Flavonoid biosynthesis gene regulation occurs through the interaction of different transcription factors. Depending on the combination of transcription factor interactions, the structural genes involved in flavonoid biosynthesis are expressed in specific locations of the plant and at specific times. Many myeloblastosis (MYB) transcription factors have been identified in a variety of fruits and plants, including strawberries, maize, and arabidopsis, as being important in the regulation of flavonoid biosynthesis and accumulation. These transcription factors continue to be studied in plant model organisms such as maize and Arabidopsis.

The environment of the plant has also been shown to affect the flavonoid biosynthesis pathway. Shorter wavelengths of light, ranging from blue to UV light, allow for higher production and accumulation of flavonoids in fruits. These wavelengths activate enzymes that are involved in the phenylpropanoid and flavonoid biosynthesis pathways, stimulating the production of flavonoids. The level of stimulation can vary between individual fruits.

Clinical significance

Fisetin, like other polyphenols such as resveratrol, is a sirtuin-activating compound and has been shown in laboratory studies to extend the life of yeast, worms, flies, and mice. Like the other compounds, it has also been shown to be reactive in many different assays of biological activities, raising the possibility that any drug generated from fisetin would have too many side effects to be useful.

Fisetin has shown anti-cancer activity in studies on cells and model animals conducted in laboratories, and appears to block the PI3K/AKT/mTOR pathway, along with other mechanisms to induce apoptosis activation, and prevent apoptosis resistance.

In lab studies fisetin has been shown to be an anti-proliferative agent, interfering with the cell cycle in several ways. Like some other flavonoids, it has been found in lab studies to be a topoisomerase inhibitor, which may turn out to be a carcinogenic activity or an anti-cancer activity; further research is needed.

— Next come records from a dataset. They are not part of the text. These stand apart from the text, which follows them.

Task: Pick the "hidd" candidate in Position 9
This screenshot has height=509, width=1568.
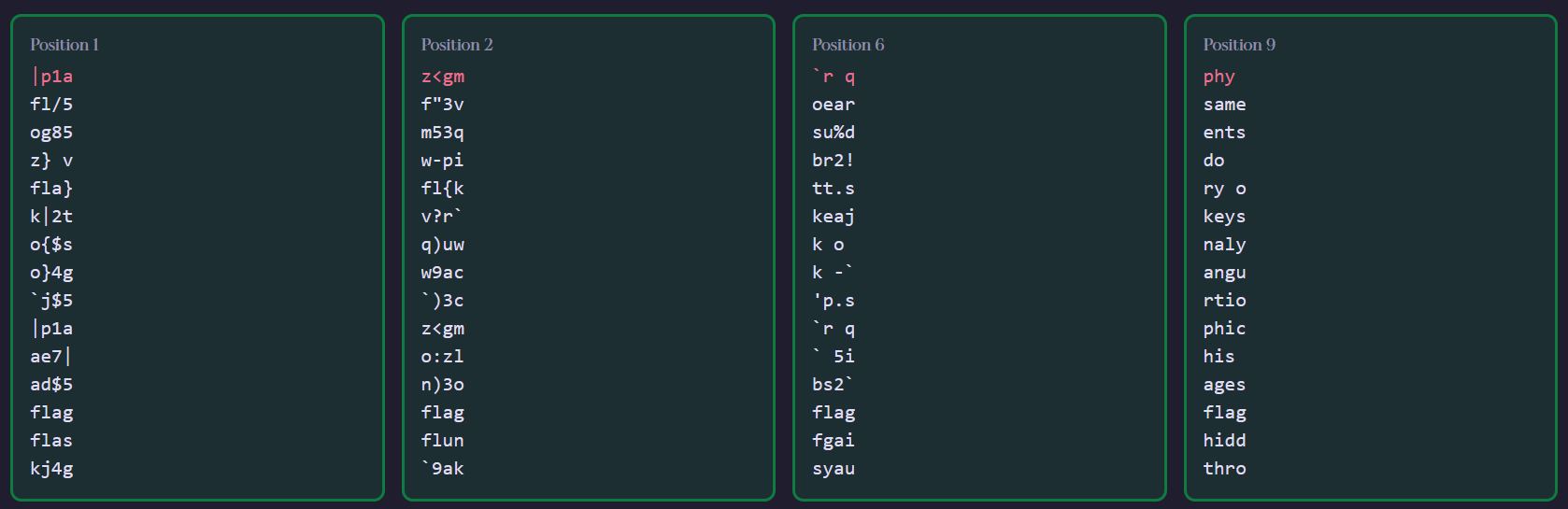Action: pos(1224,441)
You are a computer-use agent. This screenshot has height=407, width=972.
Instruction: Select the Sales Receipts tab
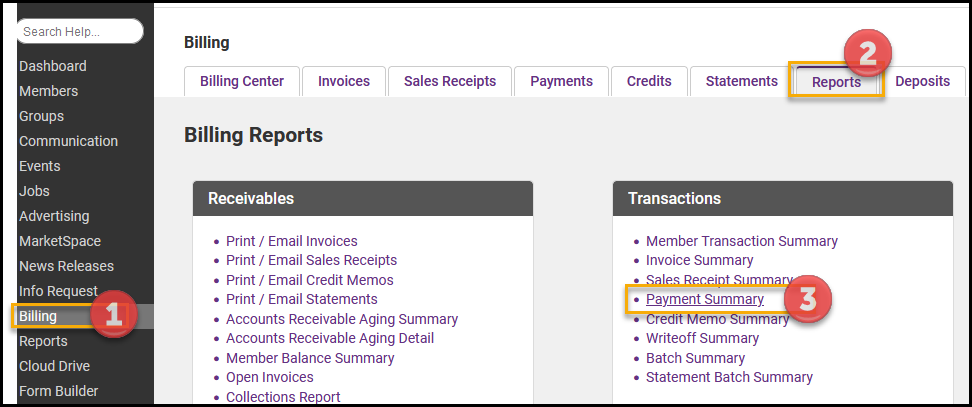point(450,81)
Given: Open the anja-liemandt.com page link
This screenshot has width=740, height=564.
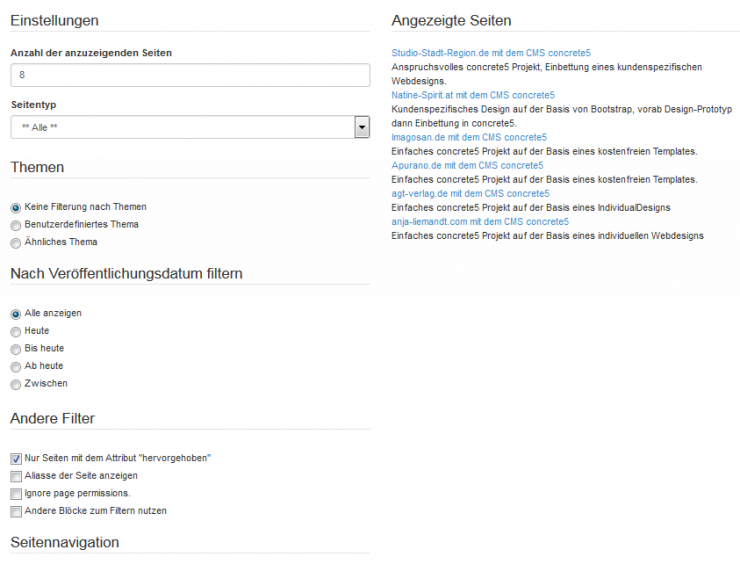Looking at the screenshot, I should pos(480,221).
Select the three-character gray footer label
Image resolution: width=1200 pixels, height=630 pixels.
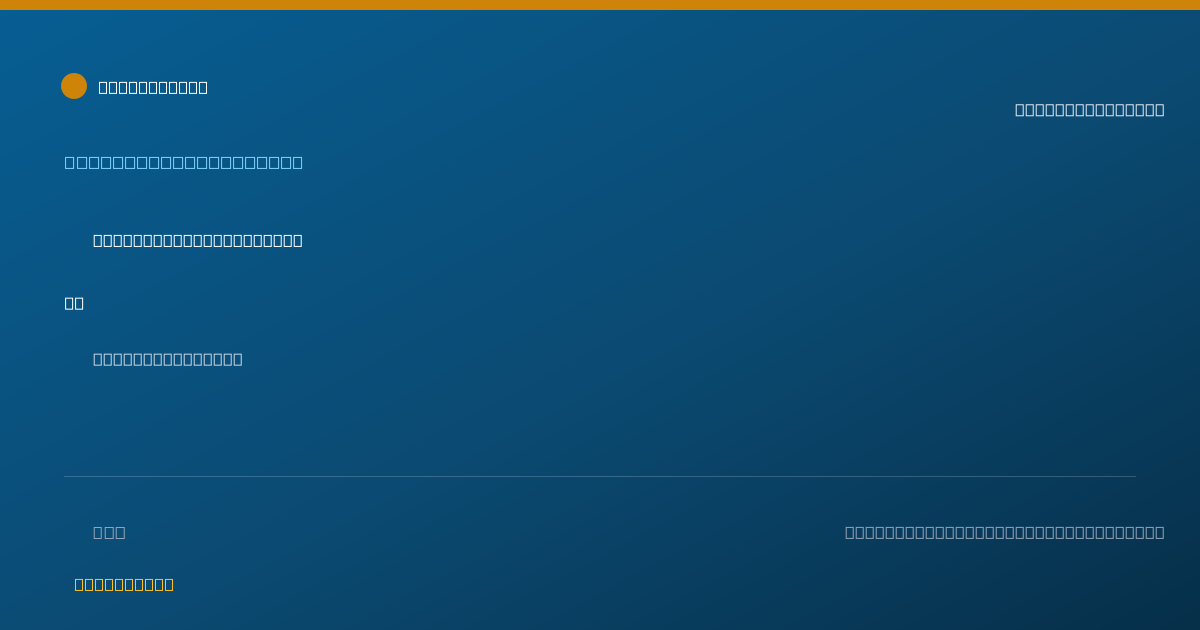tap(109, 532)

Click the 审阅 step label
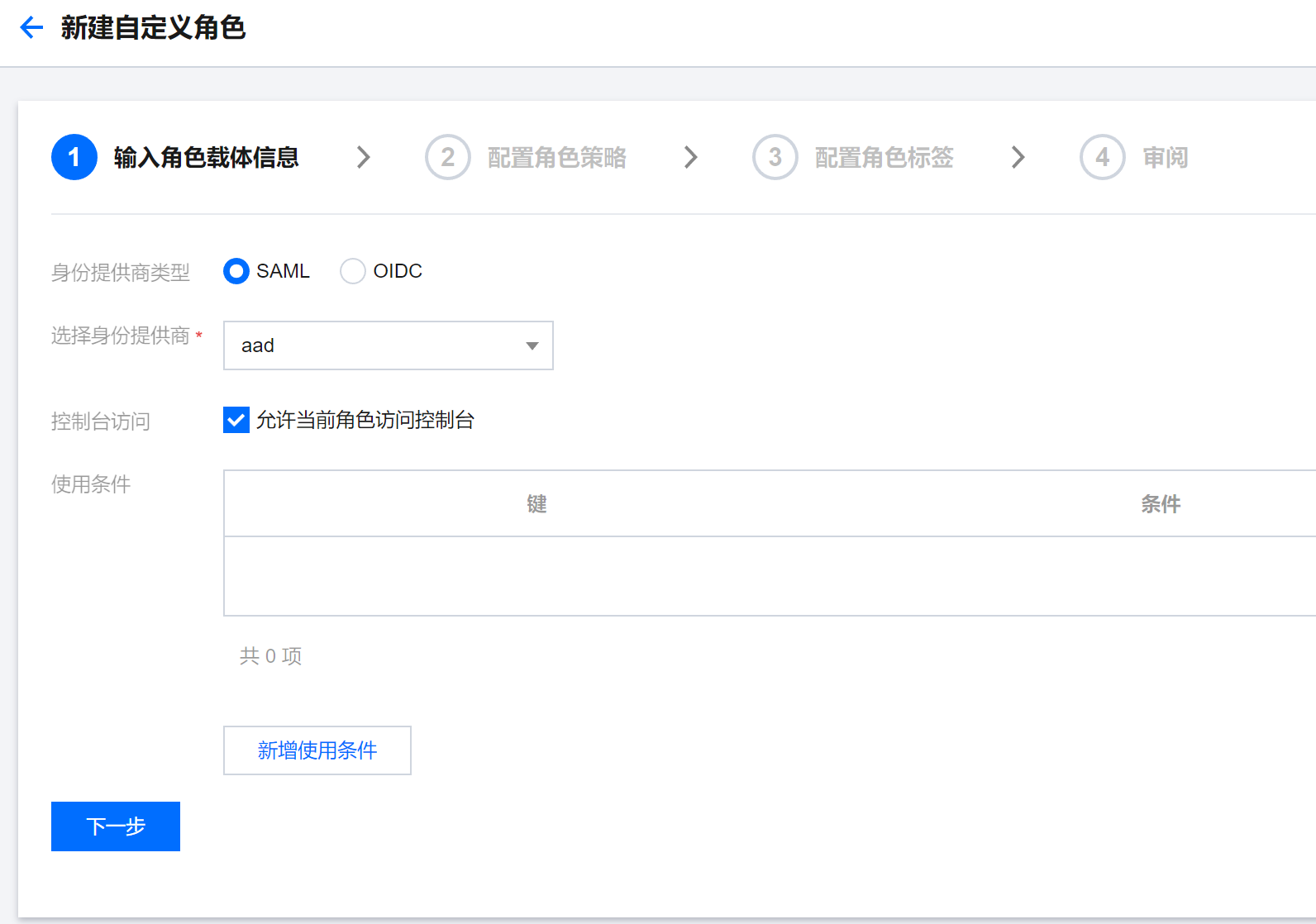pos(1165,157)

Fisetin has been shown to be an effective senolytic agent in wild-type mice, with effects of increased lifespan, reduced senescence markers in tissues, and reduced age-related pathologies. Studies of cell cultures of senescent human umbilical vein endothelial cells have shown that fisetin induces apoptosis by inhibition of the anti-apoptotic protein Bcl-xL. Fisetin has roughly twice the senolytic potency as quercetin. A clinical trial in the U.S. was under way as of October 2018 to show effectiveness in humans.

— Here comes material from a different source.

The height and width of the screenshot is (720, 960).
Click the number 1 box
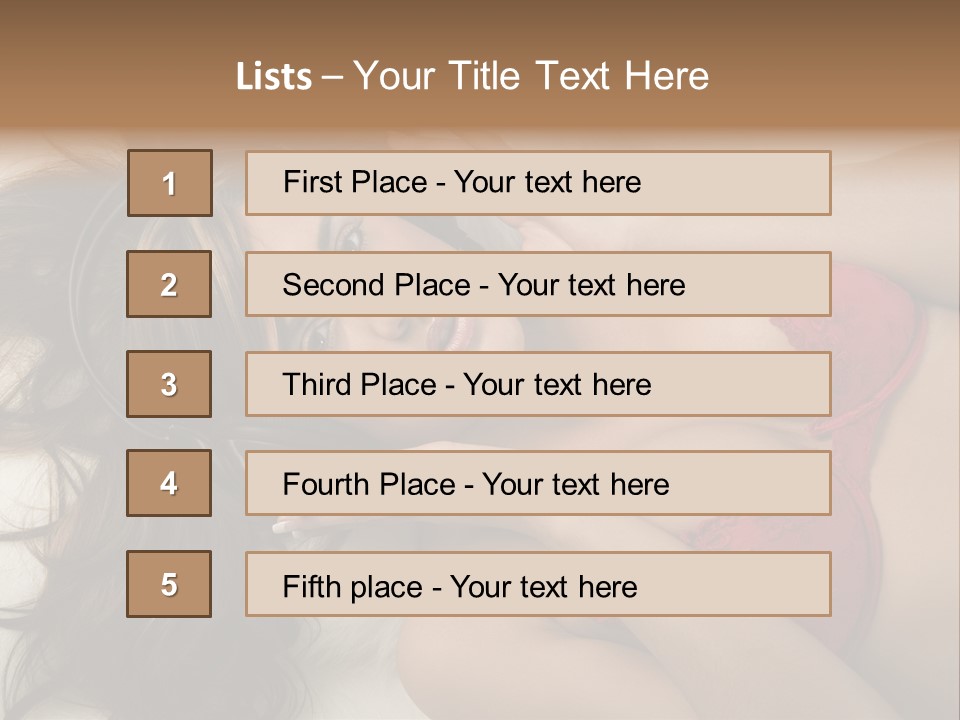coord(170,183)
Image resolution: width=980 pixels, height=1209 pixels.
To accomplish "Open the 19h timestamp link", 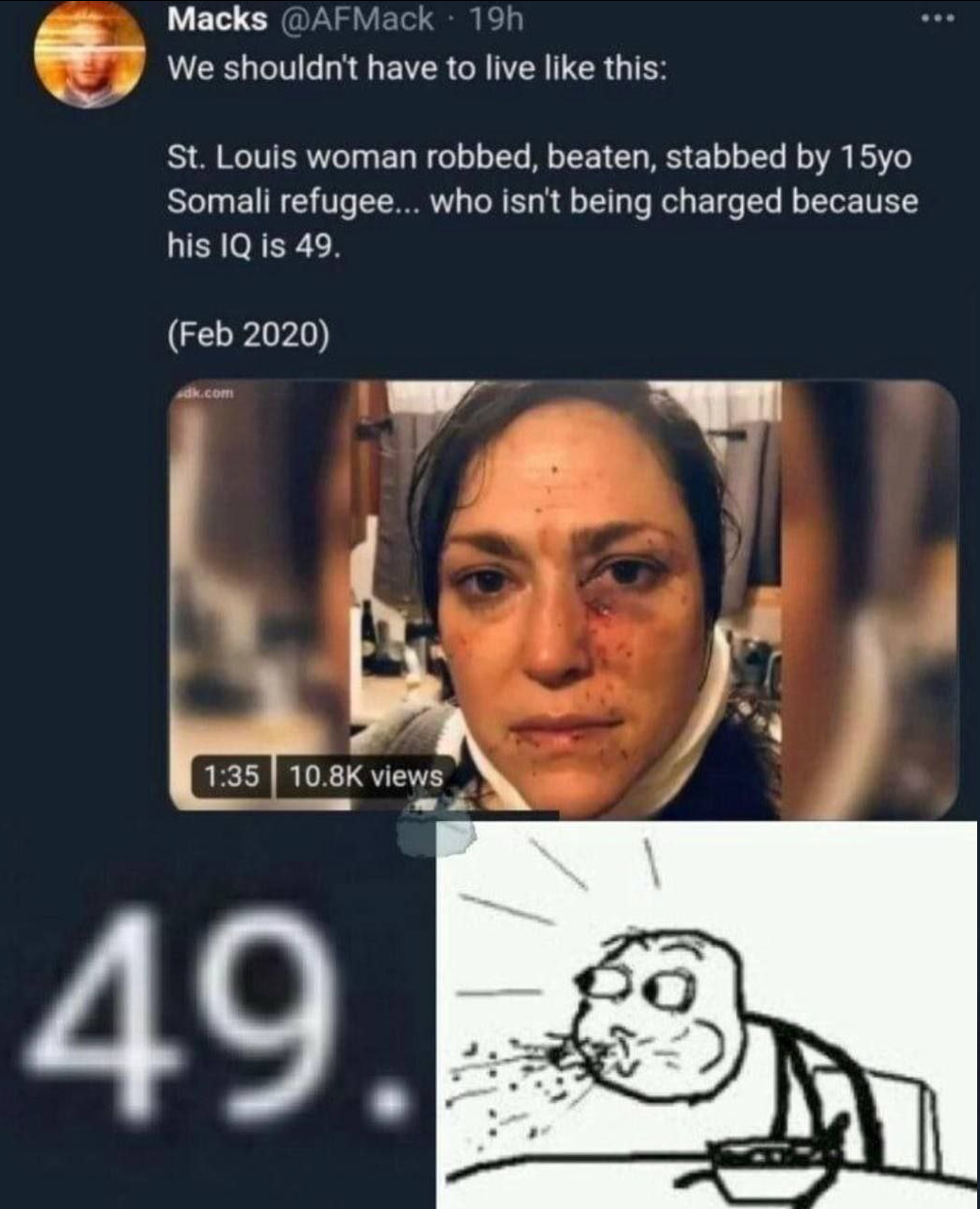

In studies conducted on cells in a laboratory, fisetin inhibits the activity of several pro-inflammatory cytokines, including tumor necrosis factor alpha, interleukin 6, and nuclear factor kappa B (NF-κB). The anti-inflammatory action is due to deacylation of the pro-inflammatory transcription factor NF-κB by sirtuin 1.

Fisetin has been shown in lab studies to upregulate glutathione, an endogenous antioxidant. It has direct activity as a reducing agent, chemically reacting with reactive oxygen species to neutralize them. Studies suggest that it lodges in cell membranes and prevents oxidative damage to lipids in the cell membrane. Like other flavonoids, it has a planar structure, with multiple carbon rings. It scavenges free radicals as a result of its electron-donating capacity, due to the presence of two hydroxyl groups on one ring and a hydroxyl group on another.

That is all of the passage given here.